Da Nord a Sud, sono state tante le varietà di vino autoctono offerte in degustazione, tra cui tante rarità come ad esempio Pallagrello, Freisa d'Asti, Ucelùt e Marzemino. Nelle sue 14 edizioni ad Autochtona hanno partecipato oltre mille le aziende e oltre ventimila visitatori.

«Si tratta – spiega Francesco Berritta – di una manifestazione business, frequentata soprattutto da qualificati operatori del settore e giornalisti italiani ed esteri: è quello che affermano con le loro testimonianze dirette tante piccole realtà che di anno in anno arrivano da tutta Italia a Bolzano per esporre e far conoscere i loro vini autoctoni, custodi di uno dei patrimoni più ricchi e originali del panorama vitivinicolo mondiale».

In attesa di Autochtona, Bolzano ha accolto operatori professionali e wine lover presso enoteche e winebar della città.

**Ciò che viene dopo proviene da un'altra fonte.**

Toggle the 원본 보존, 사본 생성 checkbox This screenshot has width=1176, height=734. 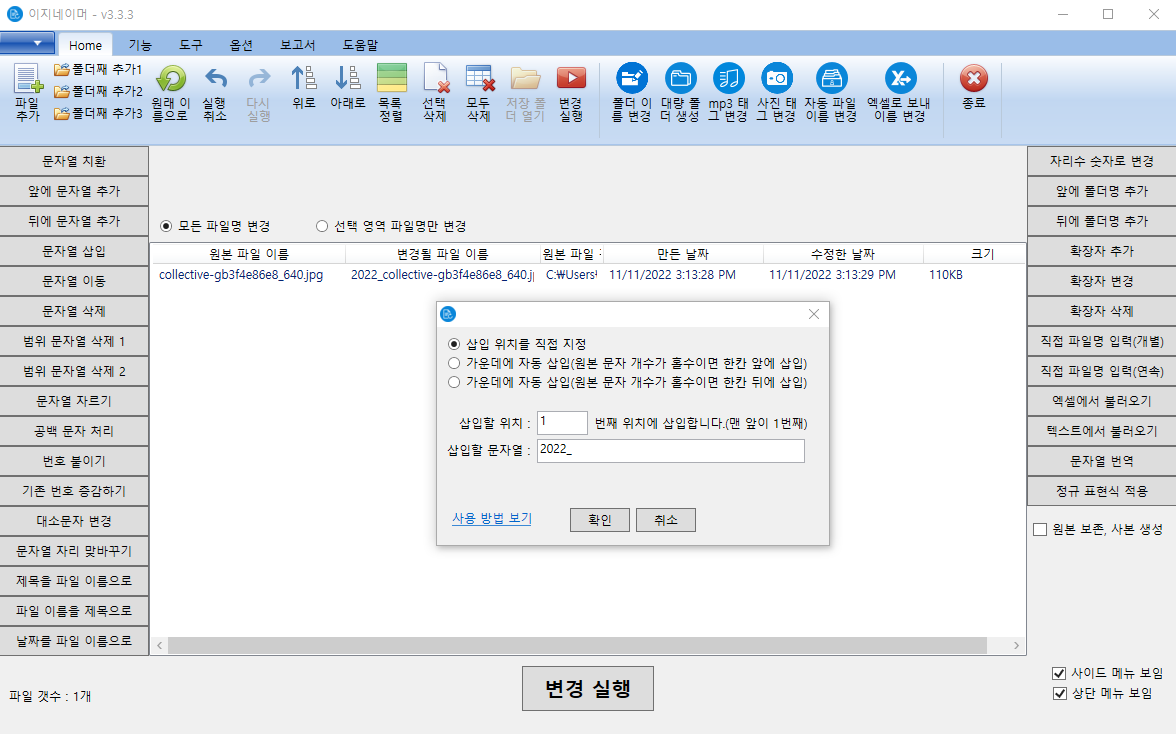point(1040,530)
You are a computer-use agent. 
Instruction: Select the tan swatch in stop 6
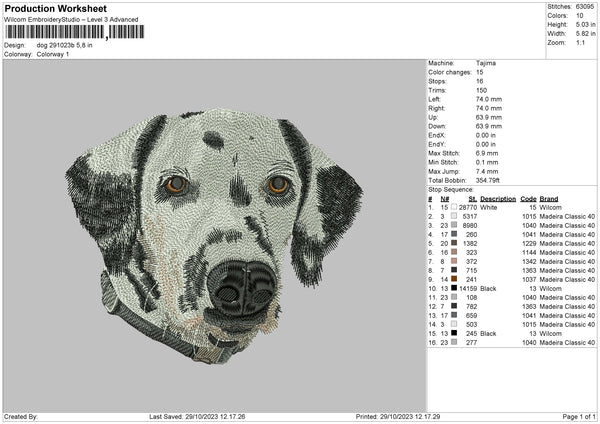(x=453, y=252)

«Un’accoglienza – commenta Grazia Canneddu – all’insegna della territorialità e dell'autenticità arricchita dalla confermata collaborazione con Vinum Hotels, il circuito di alberghi con soggiorni interamente dedicati al mondo del vino. È stata un’esperienza bellissima che speriamo di poter ripetere la prossima edizione».